(Just Because) Survey Says?
We’re often told (via surveys) of any number of retirement plan options that plan participants want. Should it matter?
Most recently, we’re assured that participants are clamoring to have access to private market investments. Before that, it was cryptocurrency — and for what seems like months now it’s all been about retirement income. Apparently vast majorities of participants are eager to have access through their 401(k) to an array of complex financial instruments to which they have, thus far, been largely (or totally) barred — or so surveys say.
Indeed, I’ve always been amazed that organizations are able to find so many ostensibly knowledgeable participants to weigh in on these complex topics — particularly since there is an abundance of (other) surveys that suggest that when it comes to financial matters, participants are, largely, clueless.
Not that that seems to dampen their collective interest in these new options — though when given a chance to put their money where their mouth is, participants seem to be about as cautious as you’d expect (want?) largely financially clueless individuals to be. Doubtless the questions posed in these survey instruments are less complex than the actual decision points turn out to be.
So, why bother asking participants what they (think they) want in the first place?
It’s not that there isn’t value to be gleaned in assessing participant sentiment but — as noted above, the actual take-up rate on those products, even when offered by a plan, has traditionally been…disappointing, certainly from the standpoint of the manufacturers of those offerings.
Manufacturers that, it bears noting, inevitably turn out to be the sponsors of these surveys claiming that participants want what they rarely seem to take. That doesn’t make them irrelevant, of course, nor does it mean that the results are hopelessly biased — but it is, I would argue, worth some caution in blindly embracing (or sharing) the results, even when a reputable canvassing body is involved. At a minimum, a visible footnote acknowledging that specific “interest” in the outcome seems warranted.

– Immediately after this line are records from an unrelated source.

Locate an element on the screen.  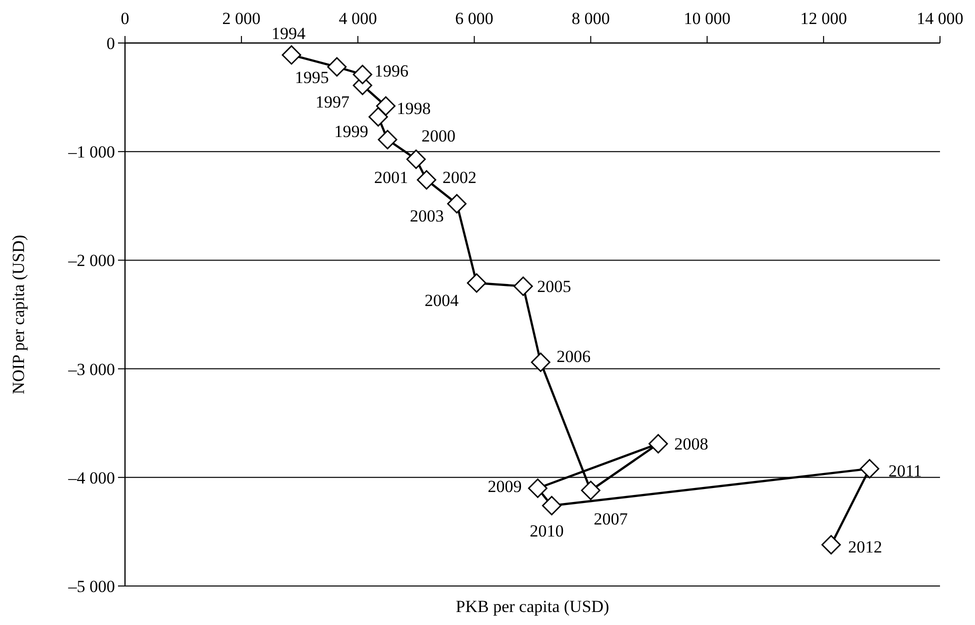
x-tick-label: 10 000 is located at coordinates (708, 18).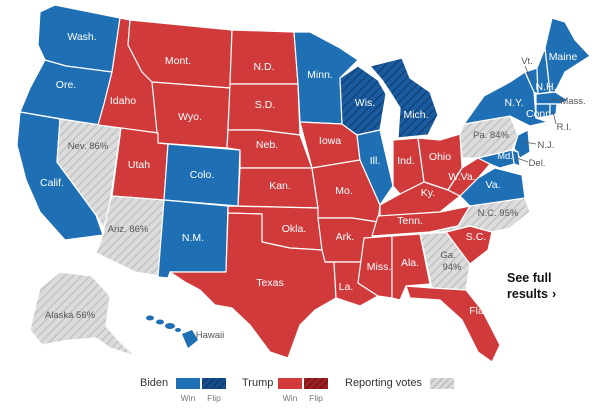  Describe the element at coordinates (546, 146) in the screenshot. I see `label-nj: N.J.` at that location.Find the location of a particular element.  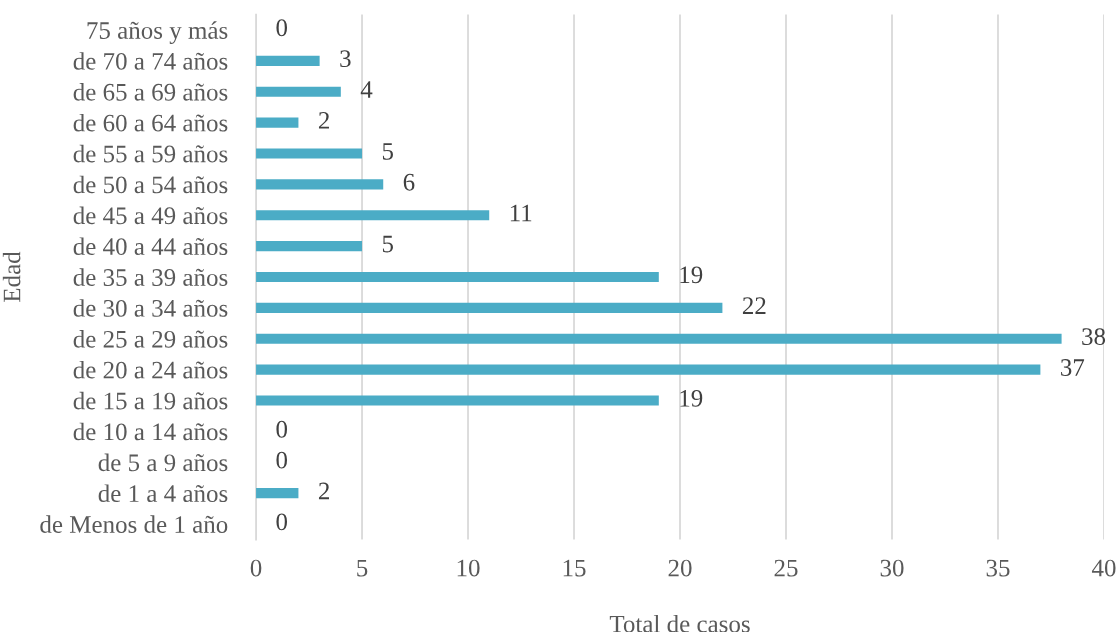

y-tick-label: de Menos de 1 año is located at coordinates (134, 524).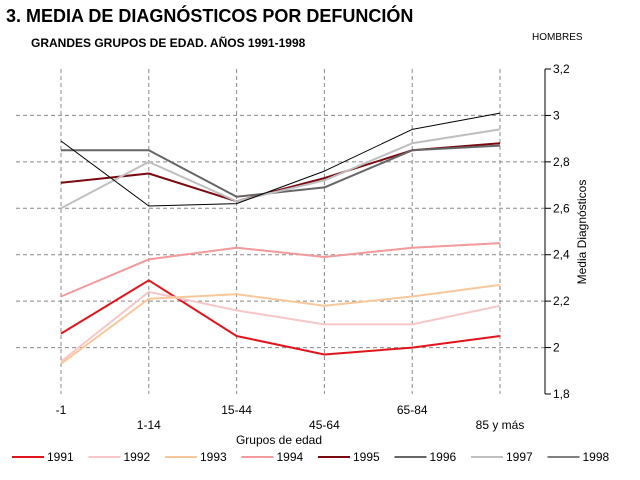  What do you see at coordinates (596, 457) in the screenshot?
I see `legend-label-1998: 1998` at bounding box center [596, 457].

The reality is that these types of surveys are rarely designed to actually gauge participant interest — savvy product manufacturers have likely already done some of that alongside the inevitable market and profit margin projections. Rather, they are a means to create and/or fuel public awareness, but perhaps more specifically to encourage plan sponsor/fiduciary consideration on the path to the ultimate acceptance of options they might otherwise be disinclined to entertain.
Prudent plan fiduciaries should, of course, take note of such things — but arguably with a grain of salt, certainly as it pertains to their specific workforce. However fervent the interest of a group of unrelated individuals might be, that doesn’t make it relevant for those under your care.
Indeed, ERISA’s standard of care is a high threshold, one that requires that the services engaged not only be reasonable in terms of fees and applicability, but solely in the best interests of plan participants and their beneficiaries.
And, as any parent can attest, sometimes those in our care want things that don’t meet that standard, whatever their opinion may be at the time.
Regardless, plan fiduciaries shouldn’t feel coerced into incorporating options just because a sponsored survey says (some) participants want it — participants who, of course, might not know what they’re asking for. Because, after all, prudent plan fiduciaries are expected to.